The league champions for the second time in their history (and the second season running) were Tiverton Town. The champions of Division One were Brislington.

==Final tables==
===Premier Division===
The Premier Division remained at 18 clubs after Exmouth Town and Minehead were relegated to the First Division. Two clubs joined:

- Barnstaple Town, champions of the First Division.
- Bridport, runners-up in the First Division.

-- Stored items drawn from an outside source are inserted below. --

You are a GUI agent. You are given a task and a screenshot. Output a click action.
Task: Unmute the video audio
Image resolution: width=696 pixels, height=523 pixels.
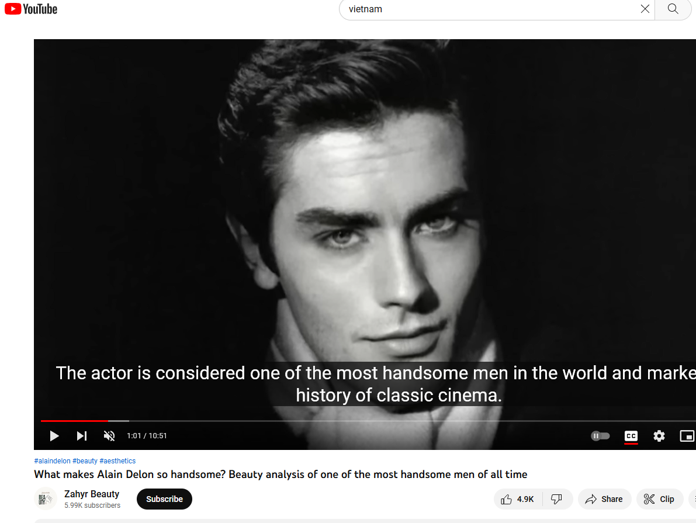click(x=109, y=436)
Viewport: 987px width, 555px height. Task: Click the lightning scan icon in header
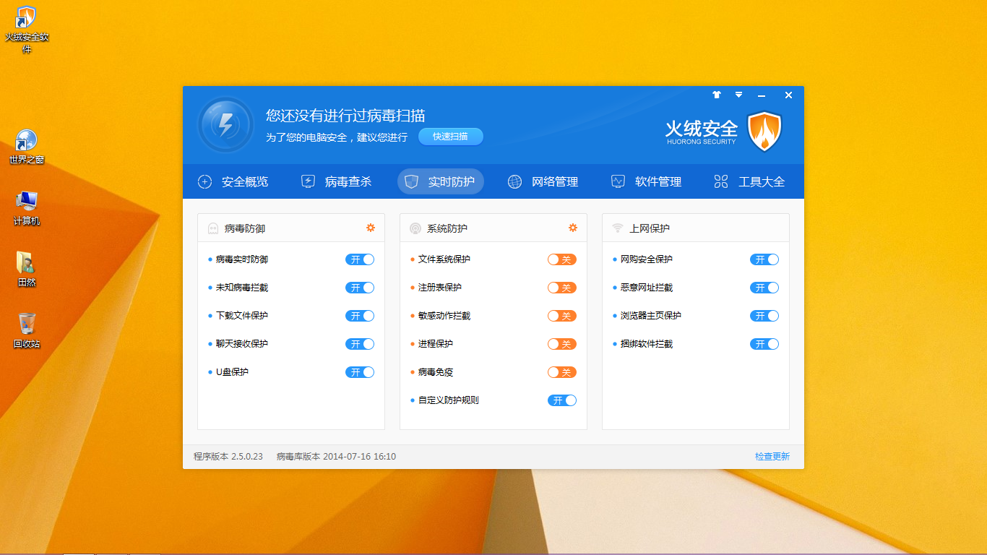(x=225, y=125)
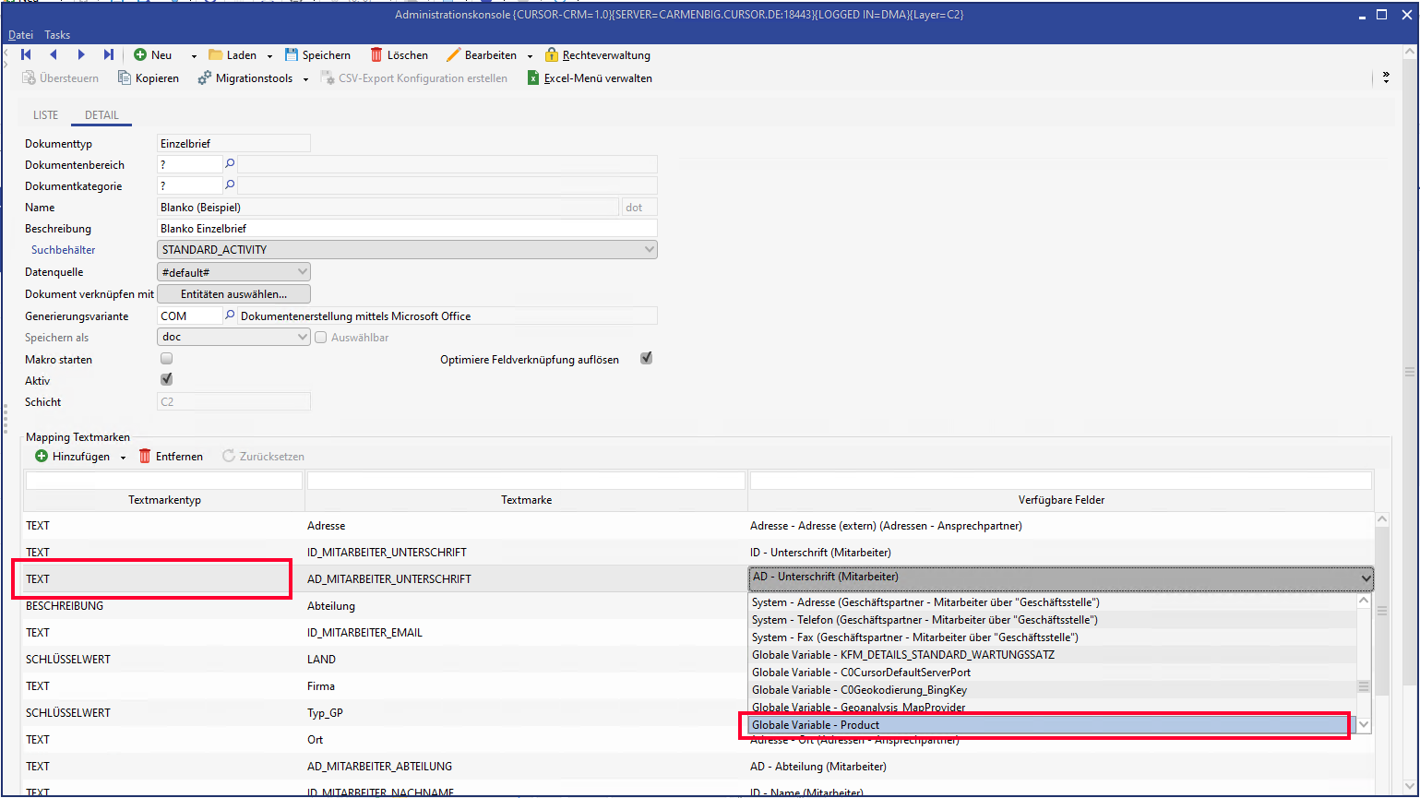Screen dimensions: 1420x798
Task: Jump to first record navigation icon
Action: [x=26, y=55]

| Pos | Team | Pld | W | D | L | GF | GA | GD | Pts | Qualification |
| 1 | Tiverton Town (C) | 34 | 28 | 3 | 3 | 128 | 23 | +105 | 87 |  |
| 2 | Elmore | 34 | 27 | 5 | 2 | 94 | 39 | +55 | 86 |
| 3 | Taunton Town | 34 | 15 | 12 | 7 | 59 | 28 | +31 | 57 |
| 4 | Barnstaple Town | 34 | 16 | 8 | 10 | 58 | 48 | +10 | 56 |
| 5 | Westbury United | 34 | 16 | 6 | 12 | 71 | 53 | +18 | 54 |
| 6 | Mangotsfield United | 34 | 16 | 6 | 12 | 51 | 50 | +1 | 54 |
| 7 | Paulton Rovers | 34 | 15 | 7 | 12 | 62 | 71 | −9 | 52 |
| 8 | Chippenham Town | 34 | 14 | 9 | 11 | 54 | 54 | 0 | 51 |
| 9 | Bristol Manor Farm | 34 | 14 | 6 | 14 | 51 | 48 | +3 | 48 |
| 10 | Liskeard Athletic | 34 | 12 | 9 | 13 | 59 | 55 | +4 | 45 | Left to join the South Western League |
| 11 | Saltash United | 34 | 12 | 9 | 13 | 38 | 43 | −5 | 45 |
| 12 | Odd Down Athletic | 34 | 11 | 9 | 14 | 47 | 53 | −6 | 42 |  |
| 13 | Bridport | 34 | 11 | 6 | 17 | 44 | 59 | −15 | 39 |
| 14 | Calne Town | 34 | 11 | 3 | 20 | 36 | 68 | −32 | 36 |
| 15 | Bideford | 34 | 10 | 5 | 19 | 48 | 69 | −21 | 35 |
| 16 | Crediton United | 34 | 8 | 6 | 20 | 43 | 77 | −34 | 30 |
| 17 | Torrington | 34 | 6 | 10 | 18 | 49 | 89 | −40 | 28 |
| 18 | Frome Town | 34 | 3 | 3 | 28 | 36 | 101 | −65 | 12 |

===First Division===
The First Division was increased from 20 clubs to 21, after Barnstaple Town and Bridport were promoted to the Premier Division, and Ottery St Mary and Radstock Town left the league. Five new clubs joined:

- Amesbury Town, promoted from the Wiltshire County League.
- Bridgwater Town, promoted from the Somerset Senior League – rejoining the league after leaving in 1982.
- Exmouth Town, relegated from the Premier Division.
- Melksham Town, promoted from the Wiltshire County League – rejoining the league after leaving in 1993.
- Minehead, relegated from the Premier Division.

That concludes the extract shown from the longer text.